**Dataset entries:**
---

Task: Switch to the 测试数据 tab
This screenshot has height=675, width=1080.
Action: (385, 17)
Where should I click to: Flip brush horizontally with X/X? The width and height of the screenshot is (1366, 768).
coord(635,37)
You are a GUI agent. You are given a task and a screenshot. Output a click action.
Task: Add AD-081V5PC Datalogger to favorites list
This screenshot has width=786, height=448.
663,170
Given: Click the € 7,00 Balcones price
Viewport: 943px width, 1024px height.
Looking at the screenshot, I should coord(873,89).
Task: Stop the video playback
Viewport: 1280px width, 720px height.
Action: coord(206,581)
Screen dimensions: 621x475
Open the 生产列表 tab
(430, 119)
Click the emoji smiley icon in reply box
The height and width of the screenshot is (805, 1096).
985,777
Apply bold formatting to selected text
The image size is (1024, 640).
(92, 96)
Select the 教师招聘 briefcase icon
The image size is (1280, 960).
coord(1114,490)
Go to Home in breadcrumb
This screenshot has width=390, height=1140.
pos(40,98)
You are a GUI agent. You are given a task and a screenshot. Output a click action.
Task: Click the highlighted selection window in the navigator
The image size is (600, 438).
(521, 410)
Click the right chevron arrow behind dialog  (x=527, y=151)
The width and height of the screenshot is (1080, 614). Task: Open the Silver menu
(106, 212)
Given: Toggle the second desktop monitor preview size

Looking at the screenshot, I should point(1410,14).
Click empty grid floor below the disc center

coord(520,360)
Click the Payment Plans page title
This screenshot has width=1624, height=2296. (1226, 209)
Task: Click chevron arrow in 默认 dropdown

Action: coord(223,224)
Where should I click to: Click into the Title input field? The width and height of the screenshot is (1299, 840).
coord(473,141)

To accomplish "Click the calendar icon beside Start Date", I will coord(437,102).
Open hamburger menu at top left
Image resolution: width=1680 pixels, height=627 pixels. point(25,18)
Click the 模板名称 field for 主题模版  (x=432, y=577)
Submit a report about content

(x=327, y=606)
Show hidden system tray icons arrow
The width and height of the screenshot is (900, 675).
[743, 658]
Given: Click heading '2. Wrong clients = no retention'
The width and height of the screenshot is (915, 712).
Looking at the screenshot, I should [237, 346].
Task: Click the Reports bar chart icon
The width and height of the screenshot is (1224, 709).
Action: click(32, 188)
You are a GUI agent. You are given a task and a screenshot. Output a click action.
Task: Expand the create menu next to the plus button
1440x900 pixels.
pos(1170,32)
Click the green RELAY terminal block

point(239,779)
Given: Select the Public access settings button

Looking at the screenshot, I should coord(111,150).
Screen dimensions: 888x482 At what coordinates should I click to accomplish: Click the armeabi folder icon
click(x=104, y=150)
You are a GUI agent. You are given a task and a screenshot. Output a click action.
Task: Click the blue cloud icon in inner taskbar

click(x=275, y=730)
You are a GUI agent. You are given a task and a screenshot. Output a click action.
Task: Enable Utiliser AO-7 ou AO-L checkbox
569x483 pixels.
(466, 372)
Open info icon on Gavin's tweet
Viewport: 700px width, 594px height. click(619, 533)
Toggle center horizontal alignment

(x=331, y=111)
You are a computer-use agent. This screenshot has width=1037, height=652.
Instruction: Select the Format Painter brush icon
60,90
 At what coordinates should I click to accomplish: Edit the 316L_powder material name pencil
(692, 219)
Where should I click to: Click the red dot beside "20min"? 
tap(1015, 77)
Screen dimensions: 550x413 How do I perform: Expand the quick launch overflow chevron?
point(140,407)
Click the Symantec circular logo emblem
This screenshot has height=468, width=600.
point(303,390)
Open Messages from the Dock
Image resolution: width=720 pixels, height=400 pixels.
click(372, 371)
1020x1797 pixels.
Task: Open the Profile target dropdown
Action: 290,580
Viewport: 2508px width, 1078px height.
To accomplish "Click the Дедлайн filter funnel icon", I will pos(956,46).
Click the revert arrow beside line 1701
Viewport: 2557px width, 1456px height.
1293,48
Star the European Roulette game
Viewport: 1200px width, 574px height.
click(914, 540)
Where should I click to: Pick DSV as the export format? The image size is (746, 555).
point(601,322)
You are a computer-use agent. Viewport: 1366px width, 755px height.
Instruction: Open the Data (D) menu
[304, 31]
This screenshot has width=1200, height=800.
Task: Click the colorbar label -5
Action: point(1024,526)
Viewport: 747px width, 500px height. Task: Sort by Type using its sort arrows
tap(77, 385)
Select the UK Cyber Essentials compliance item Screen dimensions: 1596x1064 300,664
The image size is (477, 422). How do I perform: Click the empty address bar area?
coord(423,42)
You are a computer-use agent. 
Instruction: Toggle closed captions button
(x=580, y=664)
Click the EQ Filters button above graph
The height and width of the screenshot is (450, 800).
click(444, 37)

---

**Problem to work on:** Where a line of the records includes "computer", copy it.

**Final answer:**
You are a computer-use agent. This screenshot has width=1037, height=652.
You are a computer-use agent. Viewport: 1366px width, 755px height.
You are a computer-use agent. 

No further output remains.